Activity. Two lines in the listing below mark the span: one contains "Instruction: Focus the" and one contains "Task: Tap the HOUR column header". Reproduce both of them and everything between, exactly.
++++++++++++++++++++
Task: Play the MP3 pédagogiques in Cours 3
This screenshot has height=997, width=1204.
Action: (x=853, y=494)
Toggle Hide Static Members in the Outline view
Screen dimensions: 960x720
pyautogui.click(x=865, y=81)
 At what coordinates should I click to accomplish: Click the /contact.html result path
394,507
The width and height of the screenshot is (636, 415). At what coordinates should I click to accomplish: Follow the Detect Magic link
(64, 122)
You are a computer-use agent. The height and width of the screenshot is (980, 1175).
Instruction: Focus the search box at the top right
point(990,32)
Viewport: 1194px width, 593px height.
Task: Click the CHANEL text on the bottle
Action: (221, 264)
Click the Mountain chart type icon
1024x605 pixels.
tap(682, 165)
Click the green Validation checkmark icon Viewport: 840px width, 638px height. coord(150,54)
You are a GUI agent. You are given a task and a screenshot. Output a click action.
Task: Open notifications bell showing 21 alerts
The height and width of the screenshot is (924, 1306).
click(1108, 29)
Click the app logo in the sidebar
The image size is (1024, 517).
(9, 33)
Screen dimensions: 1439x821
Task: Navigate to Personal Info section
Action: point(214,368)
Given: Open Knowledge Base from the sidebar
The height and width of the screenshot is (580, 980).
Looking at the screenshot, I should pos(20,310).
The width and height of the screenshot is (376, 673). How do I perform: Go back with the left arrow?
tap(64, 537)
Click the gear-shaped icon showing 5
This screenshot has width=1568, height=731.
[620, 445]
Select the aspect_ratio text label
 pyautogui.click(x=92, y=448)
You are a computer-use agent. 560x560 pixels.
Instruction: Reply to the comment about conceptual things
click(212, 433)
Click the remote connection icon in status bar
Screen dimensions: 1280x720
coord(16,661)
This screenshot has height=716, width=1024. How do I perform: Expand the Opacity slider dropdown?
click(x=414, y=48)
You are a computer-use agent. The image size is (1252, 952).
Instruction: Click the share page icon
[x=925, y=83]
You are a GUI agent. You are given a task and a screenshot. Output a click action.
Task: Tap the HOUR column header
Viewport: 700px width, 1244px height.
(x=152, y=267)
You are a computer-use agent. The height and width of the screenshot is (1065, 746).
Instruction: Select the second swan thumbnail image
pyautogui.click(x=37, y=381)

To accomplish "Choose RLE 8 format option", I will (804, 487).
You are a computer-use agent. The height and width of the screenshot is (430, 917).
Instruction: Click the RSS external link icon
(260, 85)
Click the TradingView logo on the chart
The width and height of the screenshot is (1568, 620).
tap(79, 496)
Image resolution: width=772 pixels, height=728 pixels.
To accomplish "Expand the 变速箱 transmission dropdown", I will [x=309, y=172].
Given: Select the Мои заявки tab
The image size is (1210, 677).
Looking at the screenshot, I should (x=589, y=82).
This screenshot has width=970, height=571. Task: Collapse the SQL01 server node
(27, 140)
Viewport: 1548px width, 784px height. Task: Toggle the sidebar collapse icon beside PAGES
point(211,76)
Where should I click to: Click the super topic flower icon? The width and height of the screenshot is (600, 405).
++++++++++++++++++++
Output.
Instruction: Focus the search box at the top right
point(990,32)
Viewport: 1194px width, 593px height.
Task: Click the CHANEL text on the bottle
Action: (221, 264)
Click the Mountain chart type icon
1024x605 pixels.
tap(682, 165)
Click the green Validation checkmark icon Viewport: 840px width, 638px height. coord(150,54)
You are a GUI agent. You are given a task and a screenshot. Output a click action.
Task: Open notifications bell showing 21 alerts
The height and width of the screenshot is (924, 1306).
click(1108, 29)
Click the app logo in the sidebar
The image size is (1024, 517).
(9, 33)
Screen dimensions: 1439x821
Task: Navigate to Personal Info section
Action: point(214,368)
Given: Open Knowledge Base from the sidebar
The height and width of the screenshot is (580, 980).
Looking at the screenshot, I should pos(20,310).
The width and height of the screenshot is (376, 673). How do I perform: Go back with the left arrow?
tap(64, 537)
Click the gear-shaped icon showing 5
This screenshot has width=1568, height=731.
[620, 445]
Select the aspect_ratio text label
 pyautogui.click(x=92, y=448)
You are a computer-use agent. 560x560 pixels.
Instruction: Reply to the comment about conceptual things
click(212, 433)
Click the remote connection icon in status bar
Screen dimensions: 1280x720
coord(16,661)
This screenshot has height=716, width=1024. How do I perform: Expand the Opacity slider dropdown?
click(x=414, y=48)
You are a computer-use agent. The image size is (1252, 952).
Instruction: Click the share page icon
[x=925, y=83]
You are a GUI agent. You are given a task and a screenshot. Output a click action.
Task: Tap the HOUR column header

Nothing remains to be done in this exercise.